We overlook tapestry. We don't think of it as art. Even in Hampton Court- where they really should know better- they put candelabra in front of it so you can't see the pictures properly. They wouldn't do that to their Rembrandt- or one of their Caravaggio's- but tapestry- it's just wallpaper, innit!
These are details from a pair of tapestries in the Great Watching Chamber at Hampton Court. They belonged to Henry VIII and probably to Cardinal Wolsey before him (I have a soft spot for Wolsey.) I spent a long time trying to work out the iconography and I think one of them represents the Triumph of the Virtues (fierce women with swords) and the other the Apotheosis of The Three Graces. There were no notes to hand to help me (there should have been) and I've not been able to find anything online either- so this is just an educated guess. I think they're tremendous. Just look at the faces. These are real people, beautifully observed, wonderfully alive. And to think it's all been done not with paint but on a loom!
I think it's different once they're moved to a museum setting. The Unicorn Tapestries, for example, were hung on the walls of John D. Rockefeller's house, where I think they had easy chairs and lamps in front of them. Now there's precious little to compete with them.

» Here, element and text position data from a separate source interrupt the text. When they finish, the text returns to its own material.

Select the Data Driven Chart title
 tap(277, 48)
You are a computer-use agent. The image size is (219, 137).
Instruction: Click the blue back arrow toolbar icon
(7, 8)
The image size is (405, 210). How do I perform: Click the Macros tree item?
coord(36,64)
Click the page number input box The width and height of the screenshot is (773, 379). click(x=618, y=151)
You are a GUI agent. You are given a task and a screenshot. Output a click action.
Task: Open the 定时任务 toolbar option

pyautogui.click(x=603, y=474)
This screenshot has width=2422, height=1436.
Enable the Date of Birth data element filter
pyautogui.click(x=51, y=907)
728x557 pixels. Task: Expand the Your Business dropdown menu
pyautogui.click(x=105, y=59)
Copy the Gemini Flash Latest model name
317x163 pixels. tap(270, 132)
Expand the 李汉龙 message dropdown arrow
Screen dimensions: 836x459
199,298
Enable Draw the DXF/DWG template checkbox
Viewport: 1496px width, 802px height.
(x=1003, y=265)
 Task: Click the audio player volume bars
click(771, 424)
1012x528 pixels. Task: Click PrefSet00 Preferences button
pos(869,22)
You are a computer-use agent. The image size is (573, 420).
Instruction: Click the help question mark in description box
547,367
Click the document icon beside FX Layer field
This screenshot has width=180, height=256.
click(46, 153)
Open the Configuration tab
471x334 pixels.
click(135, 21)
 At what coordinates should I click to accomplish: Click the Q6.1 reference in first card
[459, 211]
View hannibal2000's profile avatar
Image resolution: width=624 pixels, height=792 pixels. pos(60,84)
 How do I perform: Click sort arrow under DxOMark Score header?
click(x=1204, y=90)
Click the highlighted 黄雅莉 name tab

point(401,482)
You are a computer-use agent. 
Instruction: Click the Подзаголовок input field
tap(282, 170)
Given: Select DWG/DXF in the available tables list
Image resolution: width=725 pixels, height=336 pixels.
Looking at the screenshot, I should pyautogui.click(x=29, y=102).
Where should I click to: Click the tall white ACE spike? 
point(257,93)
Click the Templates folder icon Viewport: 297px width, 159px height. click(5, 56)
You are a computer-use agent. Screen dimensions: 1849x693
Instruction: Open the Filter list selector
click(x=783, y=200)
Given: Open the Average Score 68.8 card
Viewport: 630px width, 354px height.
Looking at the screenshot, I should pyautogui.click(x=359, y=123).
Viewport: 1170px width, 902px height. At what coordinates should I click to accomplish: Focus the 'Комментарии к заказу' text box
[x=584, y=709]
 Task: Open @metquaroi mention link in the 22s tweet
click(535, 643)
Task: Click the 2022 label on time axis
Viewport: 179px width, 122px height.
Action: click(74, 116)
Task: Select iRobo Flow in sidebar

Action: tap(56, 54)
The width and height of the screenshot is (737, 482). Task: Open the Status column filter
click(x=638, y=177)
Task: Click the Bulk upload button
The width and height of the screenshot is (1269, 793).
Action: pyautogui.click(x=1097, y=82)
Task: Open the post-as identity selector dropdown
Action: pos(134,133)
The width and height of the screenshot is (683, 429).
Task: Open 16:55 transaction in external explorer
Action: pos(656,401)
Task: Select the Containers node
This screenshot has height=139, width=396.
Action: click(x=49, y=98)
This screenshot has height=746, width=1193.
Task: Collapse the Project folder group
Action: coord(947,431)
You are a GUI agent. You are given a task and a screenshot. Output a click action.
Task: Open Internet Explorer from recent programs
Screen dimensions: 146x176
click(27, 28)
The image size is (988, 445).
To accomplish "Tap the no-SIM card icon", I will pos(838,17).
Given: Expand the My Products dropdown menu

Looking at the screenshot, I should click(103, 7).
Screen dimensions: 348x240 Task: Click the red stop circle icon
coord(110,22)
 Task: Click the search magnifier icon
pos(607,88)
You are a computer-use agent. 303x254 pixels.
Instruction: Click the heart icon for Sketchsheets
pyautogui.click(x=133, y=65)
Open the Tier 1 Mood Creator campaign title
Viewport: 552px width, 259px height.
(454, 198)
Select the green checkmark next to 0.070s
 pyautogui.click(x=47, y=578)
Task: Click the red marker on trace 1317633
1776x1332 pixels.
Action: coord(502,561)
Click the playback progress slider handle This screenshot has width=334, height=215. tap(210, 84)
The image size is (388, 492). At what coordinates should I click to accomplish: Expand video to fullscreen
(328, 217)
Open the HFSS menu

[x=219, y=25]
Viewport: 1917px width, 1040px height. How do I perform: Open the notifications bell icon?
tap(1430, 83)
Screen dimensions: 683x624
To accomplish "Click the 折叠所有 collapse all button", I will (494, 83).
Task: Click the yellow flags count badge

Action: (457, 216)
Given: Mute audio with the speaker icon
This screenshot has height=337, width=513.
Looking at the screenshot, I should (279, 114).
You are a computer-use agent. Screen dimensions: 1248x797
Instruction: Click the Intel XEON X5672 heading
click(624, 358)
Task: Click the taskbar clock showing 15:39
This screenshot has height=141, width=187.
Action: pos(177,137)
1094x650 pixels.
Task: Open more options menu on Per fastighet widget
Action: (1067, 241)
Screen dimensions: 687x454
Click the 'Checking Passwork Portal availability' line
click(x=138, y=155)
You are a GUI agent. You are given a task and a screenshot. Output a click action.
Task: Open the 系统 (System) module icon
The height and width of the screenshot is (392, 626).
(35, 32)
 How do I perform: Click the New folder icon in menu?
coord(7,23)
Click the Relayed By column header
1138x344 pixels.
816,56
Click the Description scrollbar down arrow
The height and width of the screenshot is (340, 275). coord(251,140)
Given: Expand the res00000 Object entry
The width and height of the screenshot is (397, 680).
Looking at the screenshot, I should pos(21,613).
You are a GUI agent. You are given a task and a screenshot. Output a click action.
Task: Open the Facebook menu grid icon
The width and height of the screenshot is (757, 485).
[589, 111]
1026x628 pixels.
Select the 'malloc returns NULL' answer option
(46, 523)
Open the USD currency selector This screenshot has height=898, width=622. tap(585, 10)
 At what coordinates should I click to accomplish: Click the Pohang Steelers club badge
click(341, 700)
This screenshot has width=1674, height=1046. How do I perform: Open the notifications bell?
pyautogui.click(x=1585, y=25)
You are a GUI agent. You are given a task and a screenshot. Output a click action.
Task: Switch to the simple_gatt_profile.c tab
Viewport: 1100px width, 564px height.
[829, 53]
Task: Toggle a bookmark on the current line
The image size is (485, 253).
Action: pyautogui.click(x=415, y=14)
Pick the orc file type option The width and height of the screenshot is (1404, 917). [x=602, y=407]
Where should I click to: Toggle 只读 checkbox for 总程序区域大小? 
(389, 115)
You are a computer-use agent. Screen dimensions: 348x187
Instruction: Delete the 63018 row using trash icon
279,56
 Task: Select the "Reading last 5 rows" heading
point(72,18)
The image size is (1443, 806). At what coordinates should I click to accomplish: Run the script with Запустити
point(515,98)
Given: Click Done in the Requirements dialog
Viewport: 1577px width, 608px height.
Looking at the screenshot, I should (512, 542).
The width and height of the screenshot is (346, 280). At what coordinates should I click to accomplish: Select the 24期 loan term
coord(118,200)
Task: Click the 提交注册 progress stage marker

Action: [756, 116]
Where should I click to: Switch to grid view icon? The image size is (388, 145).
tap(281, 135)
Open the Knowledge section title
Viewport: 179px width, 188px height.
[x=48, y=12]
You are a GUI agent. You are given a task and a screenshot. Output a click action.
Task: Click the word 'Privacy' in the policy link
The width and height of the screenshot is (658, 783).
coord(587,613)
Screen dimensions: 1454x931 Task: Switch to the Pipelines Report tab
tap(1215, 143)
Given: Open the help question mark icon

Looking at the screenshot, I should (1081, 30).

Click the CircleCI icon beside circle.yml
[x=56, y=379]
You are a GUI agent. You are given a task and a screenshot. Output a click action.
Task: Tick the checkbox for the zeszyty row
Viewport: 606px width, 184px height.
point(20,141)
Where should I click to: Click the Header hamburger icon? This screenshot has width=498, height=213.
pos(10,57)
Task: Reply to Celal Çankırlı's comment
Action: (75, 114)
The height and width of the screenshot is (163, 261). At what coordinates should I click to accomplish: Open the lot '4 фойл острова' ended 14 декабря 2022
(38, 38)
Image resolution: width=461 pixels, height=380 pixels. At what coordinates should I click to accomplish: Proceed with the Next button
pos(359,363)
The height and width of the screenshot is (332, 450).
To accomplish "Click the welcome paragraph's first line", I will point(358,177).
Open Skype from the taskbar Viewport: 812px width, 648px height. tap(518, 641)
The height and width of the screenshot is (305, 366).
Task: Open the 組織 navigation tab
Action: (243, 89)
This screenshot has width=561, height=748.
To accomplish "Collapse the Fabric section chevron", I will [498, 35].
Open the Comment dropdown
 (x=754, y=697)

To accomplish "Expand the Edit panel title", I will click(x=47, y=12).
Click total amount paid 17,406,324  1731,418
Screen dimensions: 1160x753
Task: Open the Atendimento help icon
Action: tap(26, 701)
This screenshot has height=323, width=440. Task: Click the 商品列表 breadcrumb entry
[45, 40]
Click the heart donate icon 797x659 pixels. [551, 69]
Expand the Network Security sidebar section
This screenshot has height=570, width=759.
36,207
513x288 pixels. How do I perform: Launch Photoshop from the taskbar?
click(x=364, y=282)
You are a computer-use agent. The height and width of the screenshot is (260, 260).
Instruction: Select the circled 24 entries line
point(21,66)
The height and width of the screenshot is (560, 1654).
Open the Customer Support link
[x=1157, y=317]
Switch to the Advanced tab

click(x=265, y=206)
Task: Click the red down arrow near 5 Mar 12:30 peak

(When they were rediscovered in France they were being used to keep the frost off potatoes in a farmer's barn.)
Yes, as soon as you move something into a museum it becomes art. Hampton Court has an art gallery- but the tapestries aren't in it. They're part of the furnishings of a room in which the main idea is to conjure up the atmosphere of the Henrician court. In other words they're being used as stage props.